EXERCISE DIRECTIONS: Return every line of the rows below that contains the string "accomplish", matching case exactly.

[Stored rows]
──────────────────────────────

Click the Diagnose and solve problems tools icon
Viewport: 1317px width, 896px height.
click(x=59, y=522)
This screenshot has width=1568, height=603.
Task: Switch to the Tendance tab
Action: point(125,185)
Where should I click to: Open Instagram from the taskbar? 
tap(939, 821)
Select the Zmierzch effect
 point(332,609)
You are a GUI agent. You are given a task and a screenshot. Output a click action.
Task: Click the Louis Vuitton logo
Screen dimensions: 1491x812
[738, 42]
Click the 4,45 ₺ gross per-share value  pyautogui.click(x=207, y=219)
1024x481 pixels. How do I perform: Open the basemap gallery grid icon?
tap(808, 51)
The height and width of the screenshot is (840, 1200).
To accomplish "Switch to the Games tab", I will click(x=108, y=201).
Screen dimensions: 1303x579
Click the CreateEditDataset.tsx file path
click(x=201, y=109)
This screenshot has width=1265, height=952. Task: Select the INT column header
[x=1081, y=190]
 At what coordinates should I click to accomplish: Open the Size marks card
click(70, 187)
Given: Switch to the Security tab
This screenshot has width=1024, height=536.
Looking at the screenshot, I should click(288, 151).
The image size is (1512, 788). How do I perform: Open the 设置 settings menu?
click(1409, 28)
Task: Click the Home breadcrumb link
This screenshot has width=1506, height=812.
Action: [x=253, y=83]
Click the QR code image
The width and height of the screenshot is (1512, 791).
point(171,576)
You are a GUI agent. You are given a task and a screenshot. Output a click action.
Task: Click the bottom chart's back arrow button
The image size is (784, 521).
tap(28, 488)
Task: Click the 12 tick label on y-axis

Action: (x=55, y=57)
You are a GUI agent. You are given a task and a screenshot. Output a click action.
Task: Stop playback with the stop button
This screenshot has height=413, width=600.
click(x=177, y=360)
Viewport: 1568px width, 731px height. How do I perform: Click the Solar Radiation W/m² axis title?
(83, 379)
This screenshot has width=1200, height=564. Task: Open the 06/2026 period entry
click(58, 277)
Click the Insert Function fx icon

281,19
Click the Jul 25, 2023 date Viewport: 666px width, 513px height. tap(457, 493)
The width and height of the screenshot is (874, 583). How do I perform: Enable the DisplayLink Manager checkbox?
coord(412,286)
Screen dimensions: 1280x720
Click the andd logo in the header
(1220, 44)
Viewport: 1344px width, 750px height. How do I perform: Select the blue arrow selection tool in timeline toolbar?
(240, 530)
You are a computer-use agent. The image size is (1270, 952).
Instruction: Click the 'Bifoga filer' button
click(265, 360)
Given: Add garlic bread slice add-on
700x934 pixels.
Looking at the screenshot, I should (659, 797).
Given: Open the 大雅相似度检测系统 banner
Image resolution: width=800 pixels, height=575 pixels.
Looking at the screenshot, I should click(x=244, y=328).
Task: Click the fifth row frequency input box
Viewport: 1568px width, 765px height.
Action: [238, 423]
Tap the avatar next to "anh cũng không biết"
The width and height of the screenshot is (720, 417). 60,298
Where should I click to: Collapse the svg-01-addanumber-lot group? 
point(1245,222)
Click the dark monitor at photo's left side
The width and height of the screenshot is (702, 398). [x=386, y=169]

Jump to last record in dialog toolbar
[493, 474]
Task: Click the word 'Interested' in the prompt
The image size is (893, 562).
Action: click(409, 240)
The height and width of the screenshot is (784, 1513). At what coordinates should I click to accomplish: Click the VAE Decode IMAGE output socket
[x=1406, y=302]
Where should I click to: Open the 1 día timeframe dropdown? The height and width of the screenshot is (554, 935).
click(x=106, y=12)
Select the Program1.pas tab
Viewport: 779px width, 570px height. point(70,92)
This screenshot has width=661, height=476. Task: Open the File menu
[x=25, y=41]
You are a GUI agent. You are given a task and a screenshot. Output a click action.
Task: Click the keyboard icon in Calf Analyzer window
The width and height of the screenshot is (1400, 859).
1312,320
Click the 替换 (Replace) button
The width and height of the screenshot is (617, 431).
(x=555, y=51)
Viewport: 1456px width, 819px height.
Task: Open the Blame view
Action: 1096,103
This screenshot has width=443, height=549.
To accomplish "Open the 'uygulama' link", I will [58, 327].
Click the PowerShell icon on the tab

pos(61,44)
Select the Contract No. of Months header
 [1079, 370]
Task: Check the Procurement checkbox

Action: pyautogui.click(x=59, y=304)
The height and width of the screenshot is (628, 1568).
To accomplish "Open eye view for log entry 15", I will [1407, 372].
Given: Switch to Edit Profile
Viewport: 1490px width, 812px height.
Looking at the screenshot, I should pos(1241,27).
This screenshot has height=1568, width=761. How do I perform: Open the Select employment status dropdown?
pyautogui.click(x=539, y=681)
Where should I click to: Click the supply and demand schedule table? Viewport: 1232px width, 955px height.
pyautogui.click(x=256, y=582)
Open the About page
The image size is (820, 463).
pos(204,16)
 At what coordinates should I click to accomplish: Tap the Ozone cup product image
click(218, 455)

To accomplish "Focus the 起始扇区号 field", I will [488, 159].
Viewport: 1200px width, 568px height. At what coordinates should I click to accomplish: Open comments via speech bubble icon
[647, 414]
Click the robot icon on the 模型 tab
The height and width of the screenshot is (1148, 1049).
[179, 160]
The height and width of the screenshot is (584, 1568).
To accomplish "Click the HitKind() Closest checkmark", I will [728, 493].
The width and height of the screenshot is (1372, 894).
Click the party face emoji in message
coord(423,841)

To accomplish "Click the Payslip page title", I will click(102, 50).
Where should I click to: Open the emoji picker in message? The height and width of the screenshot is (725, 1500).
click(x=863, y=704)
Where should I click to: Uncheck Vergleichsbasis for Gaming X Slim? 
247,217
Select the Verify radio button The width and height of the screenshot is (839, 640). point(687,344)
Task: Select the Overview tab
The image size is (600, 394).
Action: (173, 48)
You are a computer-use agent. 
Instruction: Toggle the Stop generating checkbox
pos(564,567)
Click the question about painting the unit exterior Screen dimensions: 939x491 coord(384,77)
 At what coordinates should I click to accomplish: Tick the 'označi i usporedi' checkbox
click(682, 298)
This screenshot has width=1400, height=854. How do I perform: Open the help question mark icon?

──────────────────────────────

THE RESULT:
To accomplish "Switch to the Games tab", I will click(x=108, y=201).
 At what coordinates should I click to accomplish: Open the Size marks card
The height and width of the screenshot is (784, 1513). At what coordinates should I click to accomplish: Click the VAE Decode IMAGE output socket
To accomplish "Open the 'uygulama' link", I will [58, 327].
To accomplish "Open eye view for log entry 15", I will [1407, 372].
 At what coordinates should I click to accomplish: Tap the Ozone cup product image
To accomplish "Focus the 起始扇区号 field", I will [488, 159].
Viewport: 1200px width, 568px height. At what coordinates should I click to accomplish: Open comments via speech bubble icon
To accomplish "Click the HitKind() Closest checkmark", I will [728, 493].
To accomplish "Click the Payslip page title", I will click(102, 50).
 At what coordinates should I click to accomplish: Tick the 'označi i usporedi' checkbox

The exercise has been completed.